O assunto deste artigo tem uma história de milhares de anos, desde os tempos dos gregos e romanos e se refere a tendência de tentar negar a veracidade de uma mensagem via um ataque a quem trouxe a mensagem. É um sinal de que quem critica não consegue rebater o assunto e tenta colocar dúvidas via ataques pessoais ao mensageiro.
Não faltam exemplos na vida destas falácias em argumentos. A sequência típica é a seguinte: Pessoa A declara algo cujas implicações que não agrada a Grupo B. Grupo B rebate criticando características da Pessoa A no lugar de rebater a declaração. O foco muda da declaração em si para as características da pessoa. A abordagem é um tipo de ataque ad hominem, latim para um ataque pessoal, como chamar alguém de capitalista, comunista, mentiroso, etc., de uma maneira pejorativa.
Esta abordagem é comum na política, independente da ideologia quando o objetivo é convencer a plateia de que a declaração de alguém não presta. Esquerdistas e Direitistas usam esta técnica, que é uma falácia lógica porque a verdade não depende de quem fala. A verdade é a verdade. Porém a credibilidade, sim, depende da reputação de quem fala; se conseguir danificar a reputação de quem fala, reduziria a credibilidade da mensagem.

Dados registrados:
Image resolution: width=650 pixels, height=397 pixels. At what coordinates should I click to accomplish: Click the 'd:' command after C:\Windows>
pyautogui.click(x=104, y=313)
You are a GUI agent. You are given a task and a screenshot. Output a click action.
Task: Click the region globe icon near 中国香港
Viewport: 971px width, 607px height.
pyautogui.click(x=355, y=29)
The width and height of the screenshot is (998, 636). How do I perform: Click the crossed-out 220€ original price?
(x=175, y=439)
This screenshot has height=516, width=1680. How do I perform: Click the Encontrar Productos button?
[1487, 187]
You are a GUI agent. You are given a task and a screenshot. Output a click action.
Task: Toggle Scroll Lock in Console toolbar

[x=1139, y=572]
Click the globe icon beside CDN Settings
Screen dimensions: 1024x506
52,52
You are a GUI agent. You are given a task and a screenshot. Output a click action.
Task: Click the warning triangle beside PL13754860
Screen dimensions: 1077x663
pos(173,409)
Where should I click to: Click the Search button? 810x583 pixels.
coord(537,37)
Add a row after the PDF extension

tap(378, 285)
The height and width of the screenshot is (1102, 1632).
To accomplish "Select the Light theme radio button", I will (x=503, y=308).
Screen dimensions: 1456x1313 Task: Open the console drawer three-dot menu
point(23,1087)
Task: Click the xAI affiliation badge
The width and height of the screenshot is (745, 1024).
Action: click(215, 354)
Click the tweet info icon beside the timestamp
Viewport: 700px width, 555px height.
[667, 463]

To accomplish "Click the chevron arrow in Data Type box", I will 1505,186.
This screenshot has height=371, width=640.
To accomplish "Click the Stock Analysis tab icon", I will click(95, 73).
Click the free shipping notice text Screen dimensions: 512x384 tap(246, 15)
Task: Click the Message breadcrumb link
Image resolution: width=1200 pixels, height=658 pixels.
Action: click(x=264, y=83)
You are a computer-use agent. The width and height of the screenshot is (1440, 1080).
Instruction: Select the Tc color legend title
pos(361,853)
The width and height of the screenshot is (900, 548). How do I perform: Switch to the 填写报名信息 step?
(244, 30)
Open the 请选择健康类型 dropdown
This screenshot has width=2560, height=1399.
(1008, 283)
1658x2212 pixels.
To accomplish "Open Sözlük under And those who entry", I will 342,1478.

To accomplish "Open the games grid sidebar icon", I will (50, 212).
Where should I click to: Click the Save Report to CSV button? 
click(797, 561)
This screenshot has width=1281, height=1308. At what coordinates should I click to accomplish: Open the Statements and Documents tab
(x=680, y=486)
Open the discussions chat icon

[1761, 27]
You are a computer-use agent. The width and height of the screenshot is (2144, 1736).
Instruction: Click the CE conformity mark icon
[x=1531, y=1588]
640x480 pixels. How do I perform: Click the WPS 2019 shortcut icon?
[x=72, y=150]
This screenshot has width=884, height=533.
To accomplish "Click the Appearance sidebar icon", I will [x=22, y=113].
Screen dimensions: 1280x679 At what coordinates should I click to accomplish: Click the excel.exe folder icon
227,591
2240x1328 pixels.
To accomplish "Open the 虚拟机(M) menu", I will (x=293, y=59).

Enunciado:
De acordo com o texto sobre o ataque ad hominem, por que essa técnica é uma falácia lógica?

Resposta do exercício:
Porque a verdade não depende de quem fala.